俺の知る限り皐さんはいつも笑顔だった。絶望の淵にいた昔、俺の母にたくさんお世話になったのだと、命の恩人なのだと皐さんに聞いた話からでもまったく想像できないほどだった。いつも優しくニコニコして、つらい過去を背負っているなんてそんなことを微塵も感じさせない明るさで、俺にはそんな風に見えていた。母親という存在の偉大さを子供ながらにも俺は皐さんから感じていたのだ。
『ねえ、皐さん』
『どうしたの?』
『俺も波瑠の面倒みるから』
『え――?』
『だって俺たちもう家族みたいなもんでしょ!』
『渓くん……ありがとう』
『任せてよ!』
* * *
あれから十五年経った今、波瑠と皐さんの住むアパートで、偶然にも空いた隣の部屋に俺は一人暮らしをしている。要はお隣さんだ。

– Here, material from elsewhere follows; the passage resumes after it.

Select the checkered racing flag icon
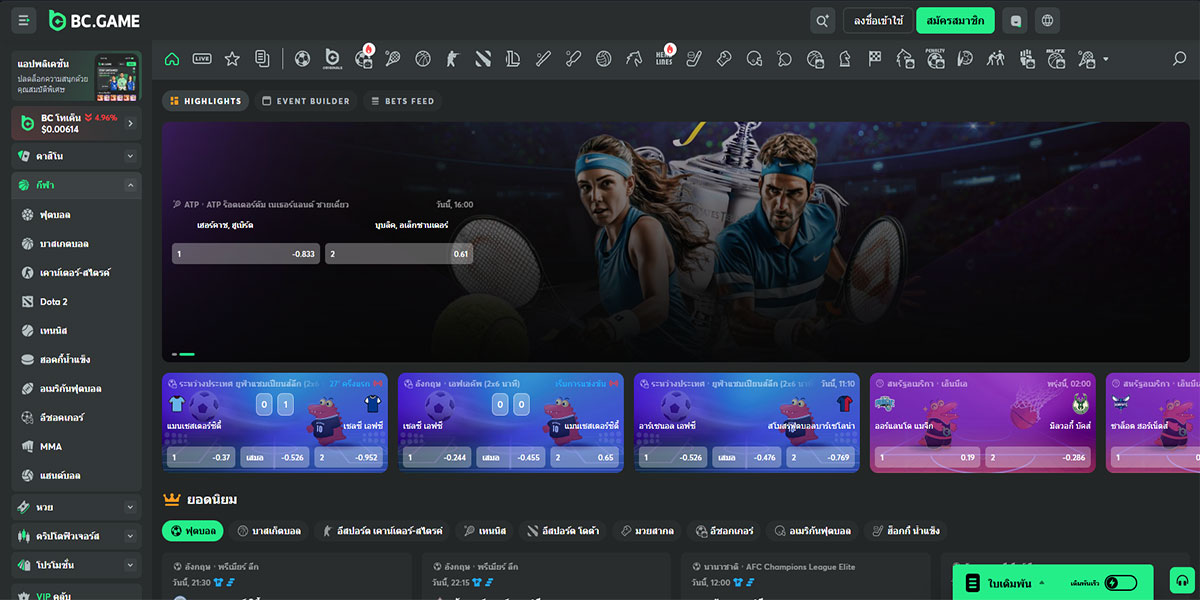(875, 59)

波瑠は……わからないが、皐さんは当時至極喜んでくれた。俺のことを本当の息子のように愛情たっぷりに接してくれた皐さん。女手ひとつで波瑠を育ててきた苦労は想像に容易い。
彼女ももう三十三歳だが、遊びたい盛りをすべて波瑠に捧げて奔走してきたのだ。
だから少しでも何かしてあげたい、その思いは大人になるに連れて自然と募っていった。
「やだ、渓くん。今日も悪いわね。でもホント美味しいんだもん。自分で作るのが嫌になっちゃうわ」
「うん。けーちゃんって、ホント料理上手だよね。いいお嫁さんになれるよ。……って、相手がいないんだった」
「ああ、そう。そんな可愛くないこと言う波瑠には食後のデザートはやらない」
波瑠を養うため、また波瑠の将来のために皐さんは仕事に勤しんだ。土日問わず、時間も問わず働き続けた。さすがに夜の仕事に手を出そうとしたときは止めたが……。

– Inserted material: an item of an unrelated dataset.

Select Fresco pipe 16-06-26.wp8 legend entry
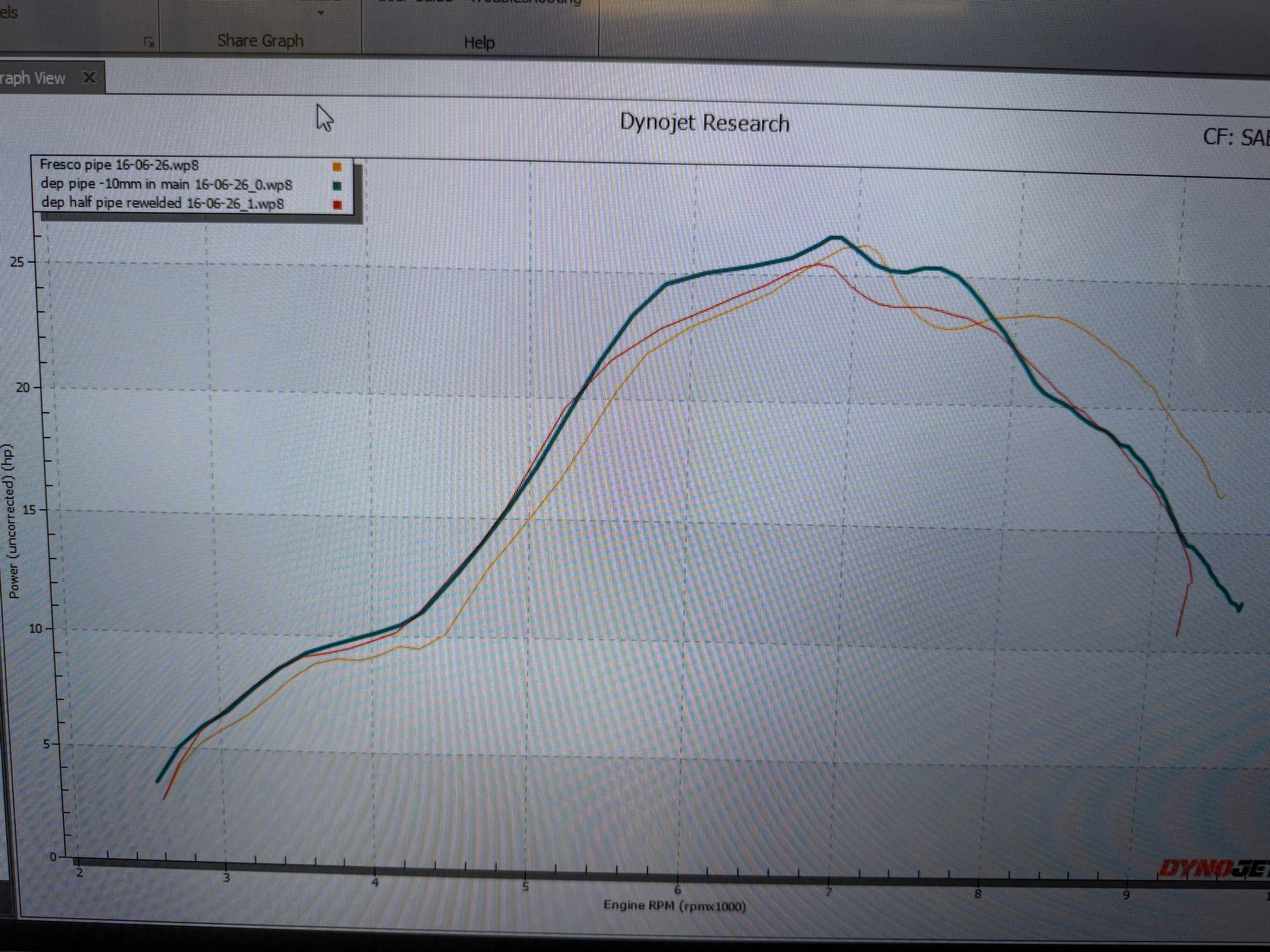Screen dimensions: 1270x952 pos(119,165)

だから俺は時折、作り置きをお裾分けしたり、皐さんが仕事でいない日には波瑠と一緒に食卓を囲んだ。
俺がこれほど尽くしてしまうのも仕方がない。二人はもう俺にとって家族同然の大切な存在なのだから。
幸せにならなければ、なってもらわなければ困る。そのためなら俺はなんだってしたい、今もその気持ちに変わりはなかった。